# Task statement
Whatever the records below say, write them all out exactly.

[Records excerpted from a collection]
*** Begin section ***

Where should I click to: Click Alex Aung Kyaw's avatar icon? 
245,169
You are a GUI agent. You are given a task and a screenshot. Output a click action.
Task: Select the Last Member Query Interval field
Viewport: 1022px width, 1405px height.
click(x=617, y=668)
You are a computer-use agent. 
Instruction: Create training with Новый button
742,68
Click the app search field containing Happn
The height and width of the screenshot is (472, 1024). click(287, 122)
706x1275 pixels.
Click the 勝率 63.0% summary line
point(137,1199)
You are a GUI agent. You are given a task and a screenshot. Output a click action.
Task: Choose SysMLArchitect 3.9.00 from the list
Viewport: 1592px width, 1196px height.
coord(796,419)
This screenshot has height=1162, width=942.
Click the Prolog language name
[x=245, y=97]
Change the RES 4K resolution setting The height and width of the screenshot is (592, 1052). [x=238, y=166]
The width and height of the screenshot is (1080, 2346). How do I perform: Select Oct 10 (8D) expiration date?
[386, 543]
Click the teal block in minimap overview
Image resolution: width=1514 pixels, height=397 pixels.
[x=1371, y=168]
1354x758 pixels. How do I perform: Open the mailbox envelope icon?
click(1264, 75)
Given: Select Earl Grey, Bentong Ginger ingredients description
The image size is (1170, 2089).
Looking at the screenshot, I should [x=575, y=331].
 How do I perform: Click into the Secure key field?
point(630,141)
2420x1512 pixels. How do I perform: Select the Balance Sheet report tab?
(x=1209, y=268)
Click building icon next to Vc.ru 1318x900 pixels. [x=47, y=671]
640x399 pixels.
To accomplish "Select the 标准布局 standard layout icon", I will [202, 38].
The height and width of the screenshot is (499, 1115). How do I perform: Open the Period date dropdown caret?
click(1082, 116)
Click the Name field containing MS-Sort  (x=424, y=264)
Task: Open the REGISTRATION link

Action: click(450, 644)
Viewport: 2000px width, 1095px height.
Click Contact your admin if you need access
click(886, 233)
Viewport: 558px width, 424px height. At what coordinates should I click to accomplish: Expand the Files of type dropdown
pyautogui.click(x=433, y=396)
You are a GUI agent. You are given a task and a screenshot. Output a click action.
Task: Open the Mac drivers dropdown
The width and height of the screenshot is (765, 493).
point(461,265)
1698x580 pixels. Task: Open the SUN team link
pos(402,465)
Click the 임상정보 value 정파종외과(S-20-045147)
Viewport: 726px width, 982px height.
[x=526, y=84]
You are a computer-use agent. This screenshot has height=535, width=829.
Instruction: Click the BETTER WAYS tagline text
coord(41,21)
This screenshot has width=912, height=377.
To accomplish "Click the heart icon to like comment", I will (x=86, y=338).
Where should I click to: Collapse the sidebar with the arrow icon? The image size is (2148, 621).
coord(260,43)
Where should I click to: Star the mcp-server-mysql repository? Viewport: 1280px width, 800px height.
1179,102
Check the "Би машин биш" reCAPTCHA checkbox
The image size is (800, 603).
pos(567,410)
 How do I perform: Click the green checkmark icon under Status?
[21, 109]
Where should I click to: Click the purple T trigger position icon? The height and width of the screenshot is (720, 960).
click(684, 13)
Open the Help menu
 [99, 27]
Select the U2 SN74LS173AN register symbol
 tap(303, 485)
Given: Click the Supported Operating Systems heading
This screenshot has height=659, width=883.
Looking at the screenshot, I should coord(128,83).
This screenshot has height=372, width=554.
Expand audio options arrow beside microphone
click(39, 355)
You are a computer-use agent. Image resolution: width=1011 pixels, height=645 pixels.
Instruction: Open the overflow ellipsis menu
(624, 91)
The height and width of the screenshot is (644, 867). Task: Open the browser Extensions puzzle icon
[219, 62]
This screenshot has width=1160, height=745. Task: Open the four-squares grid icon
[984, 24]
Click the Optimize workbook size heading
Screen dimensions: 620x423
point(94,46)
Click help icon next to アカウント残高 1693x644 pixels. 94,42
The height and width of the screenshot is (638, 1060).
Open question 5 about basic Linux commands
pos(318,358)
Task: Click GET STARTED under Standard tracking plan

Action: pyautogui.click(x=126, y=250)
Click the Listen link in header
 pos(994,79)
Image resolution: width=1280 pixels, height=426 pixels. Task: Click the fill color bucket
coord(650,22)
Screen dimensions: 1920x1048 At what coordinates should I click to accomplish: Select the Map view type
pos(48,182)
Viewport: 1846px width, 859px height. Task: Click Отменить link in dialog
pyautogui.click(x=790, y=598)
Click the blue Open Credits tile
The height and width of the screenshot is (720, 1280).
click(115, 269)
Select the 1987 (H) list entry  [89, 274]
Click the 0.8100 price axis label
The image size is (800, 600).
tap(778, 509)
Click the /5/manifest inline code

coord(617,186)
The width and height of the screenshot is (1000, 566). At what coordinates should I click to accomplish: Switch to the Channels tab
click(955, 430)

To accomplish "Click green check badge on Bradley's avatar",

*** End section ***

# Response to the task
Where should I click to: Click Alex Aung Kyaw's avatar icon? 
245,169
You are a GUI agent. You are given a task and a screenshot. Output a click action.
Task: Select the Last Member Query Interval field
Viewport: 1022px width, 1405px height.
click(x=617, y=668)
You are a computer-use agent. 
Instruction: Create training with Новый button
742,68
Click the app search field containing Happn
The height and width of the screenshot is (472, 1024). click(287, 122)
706x1275 pixels.
Click the 勝率 63.0% summary line
point(137,1199)
You are a GUI agent. You are given a task and a screenshot. Output a click action.
Task: Choose SysMLArchitect 3.9.00 from the list
Viewport: 1592px width, 1196px height.
coord(796,419)
This screenshot has height=1162, width=942.
Click the Prolog language name
[x=245, y=97]
Change the RES 4K resolution setting The height and width of the screenshot is (592, 1052). [x=238, y=166]
The width and height of the screenshot is (1080, 2346). How do I perform: Select Oct 10 (8D) expiration date?
[386, 543]
Click the teal block in minimap overview
Image resolution: width=1514 pixels, height=397 pixels.
[x=1371, y=168]
1354x758 pixels. How do I perform: Open the mailbox envelope icon?
click(1264, 75)
Given: Select Earl Grey, Bentong Ginger ingredients description
The image size is (1170, 2089).
Looking at the screenshot, I should [x=575, y=331].
 How do I perform: Click into the Secure key field?
point(630,141)
2420x1512 pixels. How do I perform: Select the Balance Sheet report tab?
(x=1209, y=268)
Click building icon next to Vc.ru 1318x900 pixels. [x=47, y=671]
640x399 pixels.
To accomplish "Select the 标准布局 standard layout icon", I will [202, 38].
The height and width of the screenshot is (499, 1115). How do I perform: Open the Period date dropdown caret?
click(1082, 116)
Click the Name field containing MS-Sort  (x=424, y=264)
Task: Open the REGISTRATION link

Action: click(450, 644)
Viewport: 2000px width, 1095px height.
Click Contact your admin if you need access
click(886, 233)
Viewport: 558px width, 424px height. At what coordinates should I click to accomplish: Expand the Files of type dropdown
pyautogui.click(x=433, y=396)
You are a GUI agent. You are given a task and a screenshot. Output a click action.
Task: Open the Mac drivers dropdown
The width and height of the screenshot is (765, 493).
point(461,265)
1698x580 pixels. Task: Open the SUN team link
pos(402,465)
Click the 임상정보 value 정파종외과(S-20-045147)
Viewport: 726px width, 982px height.
[x=526, y=84]
You are a computer-use agent. This screenshot has height=535, width=829.
Instruction: Click the BETTER WAYS tagline text
coord(41,21)
This screenshot has width=912, height=377.
To accomplish "Click the heart icon to like comment", I will (x=86, y=338).
Where should I click to: Collapse the sidebar with the arrow icon? The image size is (2148, 621).
coord(260,43)
Where should I click to: Star the mcp-server-mysql repository? Viewport: 1280px width, 800px height.
1179,102
Check the "Би машин биш" reCAPTCHA checkbox
The image size is (800, 603).
pos(567,410)
 How do I perform: Click the green checkmark icon under Status?
[21, 109]
Where should I click to: Click the purple T trigger position icon? The height and width of the screenshot is (720, 960).
click(684, 13)
Open the Help menu
 [99, 27]
Select the U2 SN74LS173AN register symbol
 tap(303, 485)
Given: Click the Supported Operating Systems heading
This screenshot has height=659, width=883.
Looking at the screenshot, I should coord(128,83).
This screenshot has height=372, width=554.
Expand audio options arrow beside microphone
click(39, 355)
You are a computer-use agent. Image resolution: width=1011 pixels, height=645 pixels.
Instruction: Open the overflow ellipsis menu
(624, 91)
The height and width of the screenshot is (644, 867). Task: Open the browser Extensions puzzle icon
[219, 62]
This screenshot has width=1160, height=745. Task: Open the four-squares grid icon
[984, 24]
Click the Optimize workbook size heading
Screen dimensions: 620x423
point(94,46)
Click help icon next to アカウント残高 1693x644 pixels. 94,42
The height and width of the screenshot is (638, 1060).
Open question 5 about basic Linux commands
pos(318,358)
Task: Click GET STARTED under Standard tracking plan

Action: pyautogui.click(x=126, y=250)
Click the Listen link in header
 pos(994,79)
Image resolution: width=1280 pixels, height=426 pixels. Task: Click the fill color bucket
coord(650,22)
Screen dimensions: 1920x1048 At what coordinates should I click to accomplish: Select the Map view type
pos(48,182)
Viewport: 1846px width, 859px height. Task: Click Отменить link in dialog
pyautogui.click(x=790, y=598)
Click the blue Open Credits tile
The height and width of the screenshot is (720, 1280).
click(115, 269)
Select the 1987 (H) list entry  [89, 274]
Click the 0.8100 price axis label
The image size is (800, 600).
tap(778, 509)
Click the /5/manifest inline code

coord(617,186)
The width and height of the screenshot is (1000, 566). At what coordinates should I click to accomplish: Switch to the Channels tab
click(955, 430)

To accomplish "Click green check badge on Bradley's avatar",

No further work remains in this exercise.